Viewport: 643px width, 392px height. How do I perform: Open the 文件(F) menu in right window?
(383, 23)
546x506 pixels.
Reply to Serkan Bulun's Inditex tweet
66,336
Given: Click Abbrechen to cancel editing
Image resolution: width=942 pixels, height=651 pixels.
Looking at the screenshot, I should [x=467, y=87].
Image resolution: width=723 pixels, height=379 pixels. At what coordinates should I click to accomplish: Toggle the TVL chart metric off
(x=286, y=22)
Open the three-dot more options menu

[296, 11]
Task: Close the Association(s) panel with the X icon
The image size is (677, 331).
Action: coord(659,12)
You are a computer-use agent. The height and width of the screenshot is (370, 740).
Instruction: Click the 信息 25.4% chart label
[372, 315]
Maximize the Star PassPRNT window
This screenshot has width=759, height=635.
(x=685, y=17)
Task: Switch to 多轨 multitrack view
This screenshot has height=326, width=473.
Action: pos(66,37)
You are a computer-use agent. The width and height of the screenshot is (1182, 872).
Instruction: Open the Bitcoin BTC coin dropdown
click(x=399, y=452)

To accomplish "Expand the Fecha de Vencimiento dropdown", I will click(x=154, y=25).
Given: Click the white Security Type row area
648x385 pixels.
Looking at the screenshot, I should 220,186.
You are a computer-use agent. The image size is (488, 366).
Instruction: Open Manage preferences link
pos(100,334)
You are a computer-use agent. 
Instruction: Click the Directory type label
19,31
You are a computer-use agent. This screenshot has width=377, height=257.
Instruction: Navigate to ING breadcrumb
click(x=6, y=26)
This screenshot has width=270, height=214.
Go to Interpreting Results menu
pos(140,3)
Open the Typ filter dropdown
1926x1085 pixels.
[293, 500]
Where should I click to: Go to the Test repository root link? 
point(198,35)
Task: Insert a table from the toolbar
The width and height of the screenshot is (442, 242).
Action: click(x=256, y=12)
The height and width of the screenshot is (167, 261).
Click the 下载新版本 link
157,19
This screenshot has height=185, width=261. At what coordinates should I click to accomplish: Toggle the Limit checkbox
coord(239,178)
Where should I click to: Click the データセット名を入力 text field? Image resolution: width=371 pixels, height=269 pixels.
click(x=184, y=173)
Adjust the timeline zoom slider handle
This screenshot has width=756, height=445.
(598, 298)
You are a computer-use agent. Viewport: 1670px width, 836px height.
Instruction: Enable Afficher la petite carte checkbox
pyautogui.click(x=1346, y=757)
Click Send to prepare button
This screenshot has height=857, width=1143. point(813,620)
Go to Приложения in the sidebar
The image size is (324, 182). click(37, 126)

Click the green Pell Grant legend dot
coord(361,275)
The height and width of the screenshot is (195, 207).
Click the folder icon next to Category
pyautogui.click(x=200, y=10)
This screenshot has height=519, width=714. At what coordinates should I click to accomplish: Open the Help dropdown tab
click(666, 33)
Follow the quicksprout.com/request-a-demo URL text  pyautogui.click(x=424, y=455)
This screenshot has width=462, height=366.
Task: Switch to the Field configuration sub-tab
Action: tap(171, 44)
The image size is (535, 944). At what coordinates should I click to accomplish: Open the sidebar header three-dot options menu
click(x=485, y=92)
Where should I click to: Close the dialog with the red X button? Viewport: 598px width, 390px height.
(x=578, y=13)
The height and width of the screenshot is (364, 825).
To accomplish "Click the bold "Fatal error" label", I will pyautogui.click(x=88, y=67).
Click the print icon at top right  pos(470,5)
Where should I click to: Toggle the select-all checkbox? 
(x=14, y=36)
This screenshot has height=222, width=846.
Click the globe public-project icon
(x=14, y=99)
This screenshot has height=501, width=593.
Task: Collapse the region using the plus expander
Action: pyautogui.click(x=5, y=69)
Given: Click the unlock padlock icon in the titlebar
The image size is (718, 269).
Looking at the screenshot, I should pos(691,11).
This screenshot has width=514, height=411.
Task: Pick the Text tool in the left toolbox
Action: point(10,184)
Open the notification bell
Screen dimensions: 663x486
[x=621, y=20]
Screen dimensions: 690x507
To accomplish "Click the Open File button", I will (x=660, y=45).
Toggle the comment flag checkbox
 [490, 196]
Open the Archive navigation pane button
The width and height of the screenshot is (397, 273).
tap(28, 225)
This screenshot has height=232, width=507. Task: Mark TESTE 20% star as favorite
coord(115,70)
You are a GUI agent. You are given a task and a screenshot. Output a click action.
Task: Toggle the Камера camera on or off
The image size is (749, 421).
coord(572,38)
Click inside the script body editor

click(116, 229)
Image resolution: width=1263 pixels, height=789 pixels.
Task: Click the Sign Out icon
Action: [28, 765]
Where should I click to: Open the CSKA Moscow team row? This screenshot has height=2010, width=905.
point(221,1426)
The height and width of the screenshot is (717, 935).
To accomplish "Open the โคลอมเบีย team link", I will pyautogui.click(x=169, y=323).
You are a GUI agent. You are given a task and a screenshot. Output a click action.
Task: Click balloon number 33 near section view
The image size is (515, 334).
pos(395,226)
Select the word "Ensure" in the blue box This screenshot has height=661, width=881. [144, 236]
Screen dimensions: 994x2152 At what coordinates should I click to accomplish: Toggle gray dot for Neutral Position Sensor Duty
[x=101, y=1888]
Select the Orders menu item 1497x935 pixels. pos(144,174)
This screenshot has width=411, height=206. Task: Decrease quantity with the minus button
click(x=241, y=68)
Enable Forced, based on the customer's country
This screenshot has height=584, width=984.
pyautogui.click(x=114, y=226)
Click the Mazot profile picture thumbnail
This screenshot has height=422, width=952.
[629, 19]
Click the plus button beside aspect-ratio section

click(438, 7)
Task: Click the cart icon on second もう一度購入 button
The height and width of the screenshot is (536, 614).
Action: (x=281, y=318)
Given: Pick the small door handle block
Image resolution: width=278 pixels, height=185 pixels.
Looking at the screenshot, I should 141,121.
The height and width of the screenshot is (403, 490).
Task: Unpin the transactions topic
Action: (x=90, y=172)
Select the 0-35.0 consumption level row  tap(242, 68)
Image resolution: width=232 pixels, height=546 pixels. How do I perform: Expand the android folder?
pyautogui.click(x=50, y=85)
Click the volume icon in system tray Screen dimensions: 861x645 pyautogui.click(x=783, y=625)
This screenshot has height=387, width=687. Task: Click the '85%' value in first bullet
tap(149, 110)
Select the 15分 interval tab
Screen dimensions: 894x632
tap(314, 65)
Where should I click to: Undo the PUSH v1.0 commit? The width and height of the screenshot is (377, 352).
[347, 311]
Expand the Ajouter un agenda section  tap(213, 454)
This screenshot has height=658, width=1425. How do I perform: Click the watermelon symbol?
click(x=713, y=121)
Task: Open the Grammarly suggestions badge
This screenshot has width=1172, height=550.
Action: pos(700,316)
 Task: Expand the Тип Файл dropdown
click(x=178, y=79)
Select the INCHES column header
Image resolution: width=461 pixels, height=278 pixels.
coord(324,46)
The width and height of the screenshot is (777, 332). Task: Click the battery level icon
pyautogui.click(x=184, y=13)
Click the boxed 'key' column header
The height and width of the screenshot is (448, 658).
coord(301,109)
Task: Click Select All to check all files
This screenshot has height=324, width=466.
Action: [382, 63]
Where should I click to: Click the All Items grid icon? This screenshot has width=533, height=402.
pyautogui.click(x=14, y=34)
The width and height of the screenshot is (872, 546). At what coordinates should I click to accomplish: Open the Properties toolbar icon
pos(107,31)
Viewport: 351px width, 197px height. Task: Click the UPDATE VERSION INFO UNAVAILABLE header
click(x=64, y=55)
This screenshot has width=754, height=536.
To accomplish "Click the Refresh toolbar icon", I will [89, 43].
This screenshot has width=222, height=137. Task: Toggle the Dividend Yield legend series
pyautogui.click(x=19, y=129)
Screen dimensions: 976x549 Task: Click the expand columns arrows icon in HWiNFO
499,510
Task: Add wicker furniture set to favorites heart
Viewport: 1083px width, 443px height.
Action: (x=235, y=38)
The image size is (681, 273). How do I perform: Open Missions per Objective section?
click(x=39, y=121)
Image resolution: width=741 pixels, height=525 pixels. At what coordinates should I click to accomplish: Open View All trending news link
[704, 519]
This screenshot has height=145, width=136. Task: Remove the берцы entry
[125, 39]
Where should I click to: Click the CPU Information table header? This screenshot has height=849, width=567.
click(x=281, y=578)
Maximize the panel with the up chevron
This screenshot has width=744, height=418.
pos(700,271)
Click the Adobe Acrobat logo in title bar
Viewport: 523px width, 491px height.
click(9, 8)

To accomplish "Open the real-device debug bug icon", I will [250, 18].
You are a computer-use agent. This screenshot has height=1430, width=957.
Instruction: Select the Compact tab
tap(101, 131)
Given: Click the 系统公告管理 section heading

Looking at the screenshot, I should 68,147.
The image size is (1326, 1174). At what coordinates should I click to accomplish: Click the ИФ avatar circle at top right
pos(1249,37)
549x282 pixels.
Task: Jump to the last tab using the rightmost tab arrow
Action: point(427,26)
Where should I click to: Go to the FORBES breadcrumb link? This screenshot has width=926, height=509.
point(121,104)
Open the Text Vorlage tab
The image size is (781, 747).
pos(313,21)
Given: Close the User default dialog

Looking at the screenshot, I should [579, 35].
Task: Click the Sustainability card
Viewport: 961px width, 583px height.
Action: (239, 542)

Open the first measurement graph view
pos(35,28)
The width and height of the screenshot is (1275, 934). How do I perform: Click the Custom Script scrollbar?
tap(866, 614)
****
### EXERCISE
If a line contains the string "will", include it in the tally; report the final tally for the whole listing and nothing else.

### TASK OUTPUT
6